お知らせ

【手のひらの授業 第7講】

2020年4月30日

本との出会い

校長の12ヶ月のなかでも、3月から4月にかけての仕事は特別です。春休みをはさんで小・中・高の卒業式、終業式、入学式、始業式が連なり、年度初めの教職員会議や理事会でのスピーチ、さらには卒業文集とか校報などの原稿も押し寄せて来ます。

数えきれないスピーチ草稿や原稿を短期間のうちに用意するには、新しい知識を学ばなければなりません。平たく言えば新鮮なネタを仕入れなければ新鮮な話にはならないからです。「これは」と思って購入した何冊もの書籍を手当たり次第に斜め読みしたり、新聞記事やテレビ番組にまで注意を払って、やっとのことでそれぞれの文章を仕上げています。

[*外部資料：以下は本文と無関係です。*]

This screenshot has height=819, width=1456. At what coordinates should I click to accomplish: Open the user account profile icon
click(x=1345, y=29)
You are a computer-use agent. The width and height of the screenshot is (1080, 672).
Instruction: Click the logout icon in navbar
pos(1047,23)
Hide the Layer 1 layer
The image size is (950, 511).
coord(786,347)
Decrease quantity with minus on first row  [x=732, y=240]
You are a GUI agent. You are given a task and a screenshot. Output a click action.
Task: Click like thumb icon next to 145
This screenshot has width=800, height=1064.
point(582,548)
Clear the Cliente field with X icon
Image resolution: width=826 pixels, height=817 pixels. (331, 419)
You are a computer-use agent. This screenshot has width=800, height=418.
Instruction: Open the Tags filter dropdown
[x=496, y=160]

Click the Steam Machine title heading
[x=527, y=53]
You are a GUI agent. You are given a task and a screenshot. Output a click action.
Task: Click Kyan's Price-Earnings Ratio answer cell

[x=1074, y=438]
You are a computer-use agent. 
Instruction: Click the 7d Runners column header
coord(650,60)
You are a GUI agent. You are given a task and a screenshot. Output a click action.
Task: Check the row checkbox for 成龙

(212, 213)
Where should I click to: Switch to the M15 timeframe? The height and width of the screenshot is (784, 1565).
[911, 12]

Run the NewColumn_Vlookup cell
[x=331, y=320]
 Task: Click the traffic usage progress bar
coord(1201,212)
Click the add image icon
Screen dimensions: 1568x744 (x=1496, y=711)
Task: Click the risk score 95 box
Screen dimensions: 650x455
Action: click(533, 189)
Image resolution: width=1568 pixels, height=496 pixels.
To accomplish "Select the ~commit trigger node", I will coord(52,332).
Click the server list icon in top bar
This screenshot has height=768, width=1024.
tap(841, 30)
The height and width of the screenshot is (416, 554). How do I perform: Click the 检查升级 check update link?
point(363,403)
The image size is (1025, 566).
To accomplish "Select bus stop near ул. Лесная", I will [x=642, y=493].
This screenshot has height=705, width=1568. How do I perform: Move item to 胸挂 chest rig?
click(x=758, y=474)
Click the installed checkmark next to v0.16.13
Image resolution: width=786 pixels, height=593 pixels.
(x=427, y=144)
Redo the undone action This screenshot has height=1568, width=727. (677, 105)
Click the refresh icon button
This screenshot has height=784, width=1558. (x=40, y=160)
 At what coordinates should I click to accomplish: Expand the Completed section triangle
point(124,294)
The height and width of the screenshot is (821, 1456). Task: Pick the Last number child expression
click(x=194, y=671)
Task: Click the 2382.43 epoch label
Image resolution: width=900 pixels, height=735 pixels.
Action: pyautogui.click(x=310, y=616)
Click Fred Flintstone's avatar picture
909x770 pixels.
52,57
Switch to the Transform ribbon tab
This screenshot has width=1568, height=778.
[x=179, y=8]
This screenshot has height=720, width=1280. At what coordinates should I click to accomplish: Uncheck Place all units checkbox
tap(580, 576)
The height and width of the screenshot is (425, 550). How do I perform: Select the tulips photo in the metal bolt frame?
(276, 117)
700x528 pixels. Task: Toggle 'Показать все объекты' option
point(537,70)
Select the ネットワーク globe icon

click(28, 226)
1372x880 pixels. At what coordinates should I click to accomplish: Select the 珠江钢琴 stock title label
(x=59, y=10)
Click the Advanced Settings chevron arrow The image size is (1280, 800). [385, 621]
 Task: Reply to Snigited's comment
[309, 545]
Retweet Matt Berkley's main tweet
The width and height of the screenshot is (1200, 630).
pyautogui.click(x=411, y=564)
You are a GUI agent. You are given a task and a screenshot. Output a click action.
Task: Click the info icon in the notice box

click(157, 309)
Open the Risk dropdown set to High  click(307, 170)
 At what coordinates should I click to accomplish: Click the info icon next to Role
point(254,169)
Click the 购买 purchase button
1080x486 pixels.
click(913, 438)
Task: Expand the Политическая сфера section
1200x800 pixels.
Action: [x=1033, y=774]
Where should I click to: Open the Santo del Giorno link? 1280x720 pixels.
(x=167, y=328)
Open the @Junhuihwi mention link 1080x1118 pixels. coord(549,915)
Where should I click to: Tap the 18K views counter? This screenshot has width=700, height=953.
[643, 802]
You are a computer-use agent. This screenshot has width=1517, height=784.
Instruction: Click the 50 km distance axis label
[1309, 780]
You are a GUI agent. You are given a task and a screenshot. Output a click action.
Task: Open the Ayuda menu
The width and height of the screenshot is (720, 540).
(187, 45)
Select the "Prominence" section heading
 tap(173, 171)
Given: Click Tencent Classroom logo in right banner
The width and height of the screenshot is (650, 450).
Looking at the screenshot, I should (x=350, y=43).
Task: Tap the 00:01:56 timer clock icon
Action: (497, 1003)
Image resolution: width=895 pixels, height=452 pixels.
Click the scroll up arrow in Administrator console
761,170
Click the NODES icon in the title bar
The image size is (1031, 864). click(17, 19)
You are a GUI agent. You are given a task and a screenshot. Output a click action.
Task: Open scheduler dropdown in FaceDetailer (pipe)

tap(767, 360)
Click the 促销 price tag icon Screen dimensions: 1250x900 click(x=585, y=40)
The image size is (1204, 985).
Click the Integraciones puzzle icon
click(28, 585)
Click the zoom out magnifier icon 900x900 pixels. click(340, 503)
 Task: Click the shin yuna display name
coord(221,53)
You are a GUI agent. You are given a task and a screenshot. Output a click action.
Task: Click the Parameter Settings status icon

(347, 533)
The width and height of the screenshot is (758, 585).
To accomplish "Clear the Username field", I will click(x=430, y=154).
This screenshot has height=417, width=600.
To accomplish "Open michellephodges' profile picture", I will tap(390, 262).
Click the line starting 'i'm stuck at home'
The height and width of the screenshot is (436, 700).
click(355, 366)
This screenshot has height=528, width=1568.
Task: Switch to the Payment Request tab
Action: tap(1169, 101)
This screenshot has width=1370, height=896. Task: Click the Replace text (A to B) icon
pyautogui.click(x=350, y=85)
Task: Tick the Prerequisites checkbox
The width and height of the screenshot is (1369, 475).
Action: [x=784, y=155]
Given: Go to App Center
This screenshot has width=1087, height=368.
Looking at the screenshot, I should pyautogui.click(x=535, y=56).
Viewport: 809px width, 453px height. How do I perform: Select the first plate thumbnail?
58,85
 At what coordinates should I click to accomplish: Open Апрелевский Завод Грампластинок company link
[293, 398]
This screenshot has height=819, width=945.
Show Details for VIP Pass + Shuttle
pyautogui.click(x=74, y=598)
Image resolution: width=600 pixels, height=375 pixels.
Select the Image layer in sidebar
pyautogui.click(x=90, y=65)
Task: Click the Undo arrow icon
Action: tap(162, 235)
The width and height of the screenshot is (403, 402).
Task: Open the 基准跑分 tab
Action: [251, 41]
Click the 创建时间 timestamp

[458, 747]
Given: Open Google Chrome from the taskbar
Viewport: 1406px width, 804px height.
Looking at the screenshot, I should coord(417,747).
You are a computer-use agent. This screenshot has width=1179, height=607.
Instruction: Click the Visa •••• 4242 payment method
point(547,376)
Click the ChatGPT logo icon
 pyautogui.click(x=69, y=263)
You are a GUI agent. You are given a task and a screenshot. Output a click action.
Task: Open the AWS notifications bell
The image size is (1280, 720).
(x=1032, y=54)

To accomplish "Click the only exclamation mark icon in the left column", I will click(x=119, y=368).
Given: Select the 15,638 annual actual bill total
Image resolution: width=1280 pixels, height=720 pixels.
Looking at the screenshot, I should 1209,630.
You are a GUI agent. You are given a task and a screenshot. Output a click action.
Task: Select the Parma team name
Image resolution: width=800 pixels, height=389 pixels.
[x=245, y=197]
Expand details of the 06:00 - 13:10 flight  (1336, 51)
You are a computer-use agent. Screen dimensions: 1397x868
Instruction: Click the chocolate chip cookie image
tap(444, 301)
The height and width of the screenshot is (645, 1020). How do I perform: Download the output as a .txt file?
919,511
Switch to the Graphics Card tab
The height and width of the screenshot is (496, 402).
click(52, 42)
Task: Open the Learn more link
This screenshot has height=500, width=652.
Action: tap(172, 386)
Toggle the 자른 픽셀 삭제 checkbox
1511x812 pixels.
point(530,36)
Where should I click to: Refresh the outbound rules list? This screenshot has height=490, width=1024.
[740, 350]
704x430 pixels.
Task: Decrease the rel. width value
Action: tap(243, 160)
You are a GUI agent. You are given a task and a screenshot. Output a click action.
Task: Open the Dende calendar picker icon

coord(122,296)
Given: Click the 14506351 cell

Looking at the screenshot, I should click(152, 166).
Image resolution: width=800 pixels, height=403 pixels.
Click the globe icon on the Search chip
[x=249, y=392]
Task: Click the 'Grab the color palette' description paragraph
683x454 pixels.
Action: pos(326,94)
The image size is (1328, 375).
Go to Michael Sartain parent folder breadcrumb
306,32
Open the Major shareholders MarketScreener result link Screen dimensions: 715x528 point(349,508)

時間に追われるなかで、たいていは新聞やネットで評判を知った書籍をネットで購入することになります。この「手のひらの授業」でもこれまで何冊かの本を引用して来ましたが、大概はそのようにして購入したものです。でも、そういう生活を続けていると、何だか欲求不満になるものです。IT社会の落とし穴としてしばしば「フィルターバブル」という言葉が使われますね。オンラインメディアUpworthyの創立者であるイーライ・パリサーが2011年にその著書『The Filter Bubble』のなかで提唱した概念で、インターネットの検索履歴が「フィルター」となって同じような情報ばかりが表示されてしまい、その結果、まるで泡の中にいるように、自分が見たい情報しか見えなくなってしまうことを指します。私が「これは使えそうだ」と思って購入する本というのは、結局はその時点で私自身が「こういう話をしたい」と思っているその範囲に収まるものでしかなく、自身の視野を広げたりモノの見方を変えるような体験は得られないのかも知れません。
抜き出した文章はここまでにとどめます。